When Michaelson, the first in line, was hit, "it looked like napalm," Courtis said. "I'm telling you, it was a ball of flame the size of this room."

He recalled watching Zadoyko's bike flying "end over end" through the air.

He also remembered one of the injured men, Jerry Hoogmoed, with his face and arms burned, hobbling up the road after Heaney's pickup, fearing Heaney would flee.

"He's screaming, 'He's going to take off. Don't you run. Don't you [expletive] run,' " Courtis said.

Tammy Morris of Bangor, who was driving behind the motorcyclists, said she also thought Heaney might be planning to leave the scene. She said she motioned to him as if to ask where he was going before he parked his pickup off the road.

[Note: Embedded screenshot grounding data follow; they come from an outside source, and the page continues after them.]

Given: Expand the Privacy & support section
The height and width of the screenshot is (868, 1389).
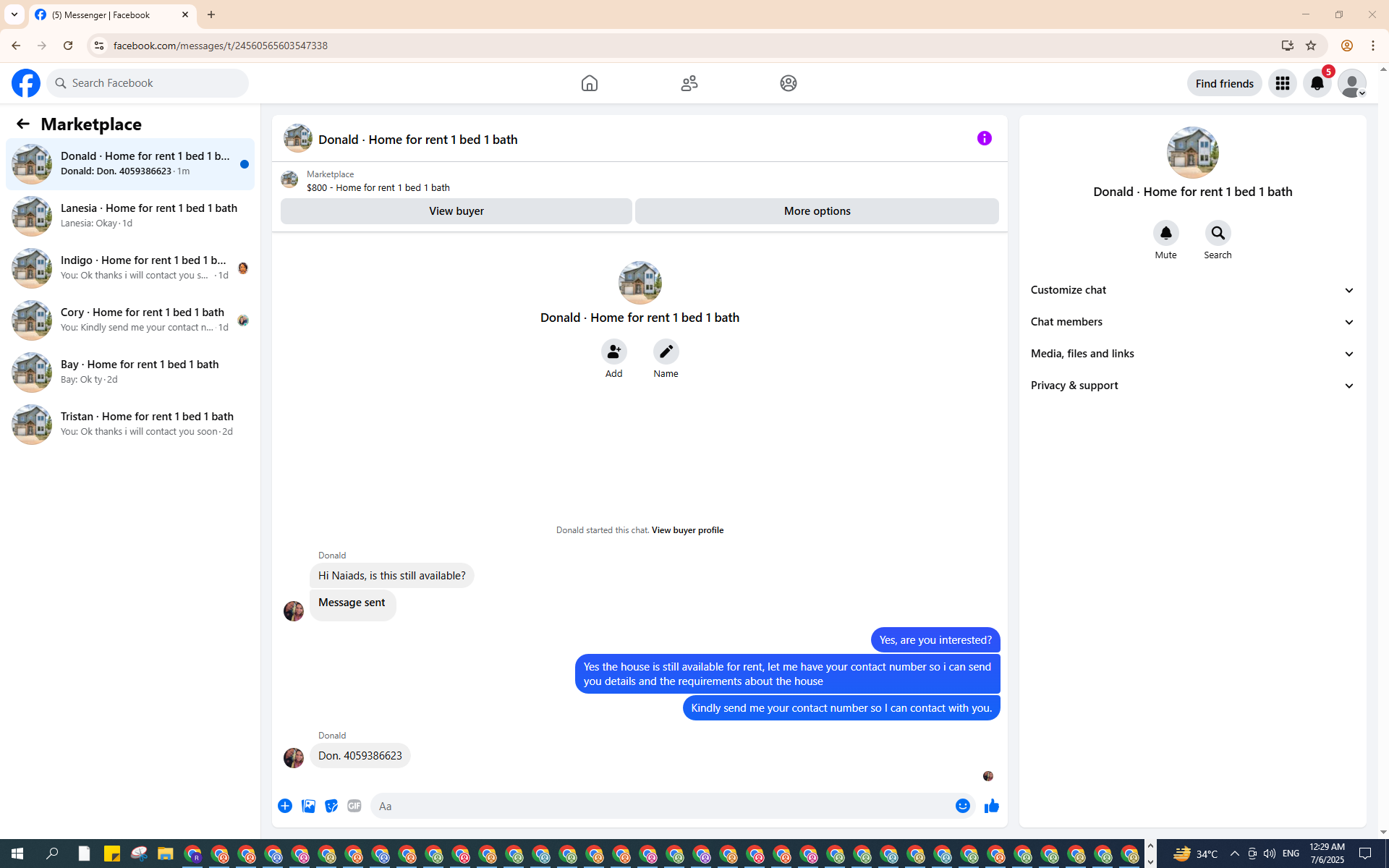Looking at the screenshot, I should point(1192,386).
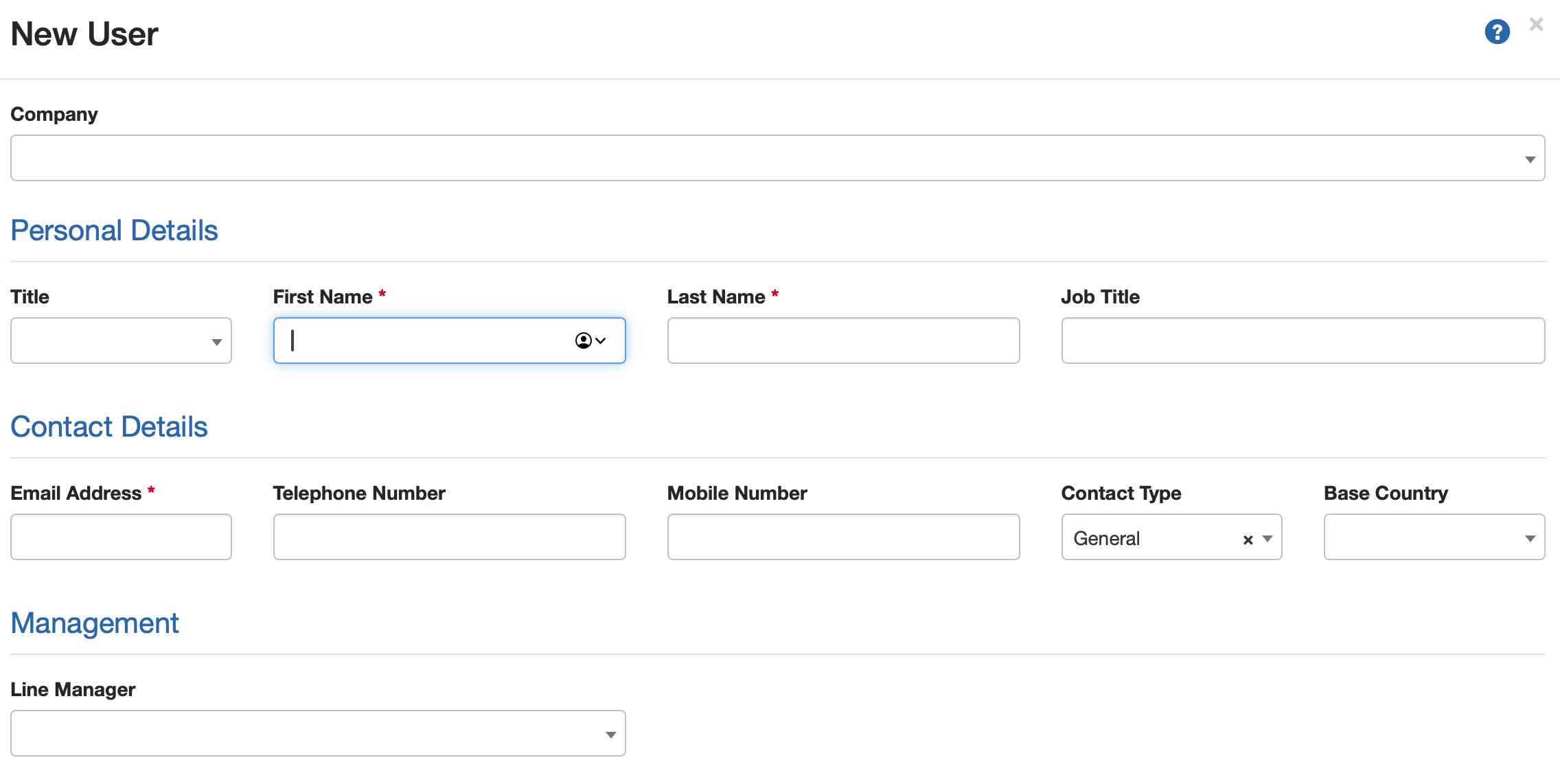Clear the General contact type selection
The image size is (1560, 784).
[1248, 540]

"They were probably drunk and he wasn't drunk," Morris said she overheard Heaney tell police — a statement that brought gasps from the families in the audience.


Blake says Heaney had two beers with lunch and as many as four gin and tonics later at a private club, and smelled of alcohol and had bloodshot eyes.

"I killed two people today. I'm going away for a long time," Heaney allegedly told an East Bangor patrolman, one of several statements that Blake highlighted as incriminating. "It's true. Two men are dead; my life is over," Heaney is also accused of saying.

Charles said his client spoke in shock after the wreck when he was unaware of what had really caused it.

Charles said Heaney was actually overcome by a problem with his blood sugar that often plagues gastric bypass patients. The symptoms, Charles said, are almost identical to intoxication: lightheadedness, disorientation and poor motor functions.

"All he could think was, I've killed two people, I must have committed a crime," said Charles, who had Heaney examined by two doctors. "But he did not because this illness is not voluntary. It is involuntary."

Charles also questioned the amount of alcohol Heaney consumed that day, saying that bartenders said Heaney drank less than he was served and showed no symptoms of intoxication.

Heaney, of Lopatcong Township, N.J., near Phillipsburg, is also charged with involuntary manslaughter, aggravated assault by vehicle and related crimes. Last month, he rejected a plea agreement calling for him to serve three to six years in state prison.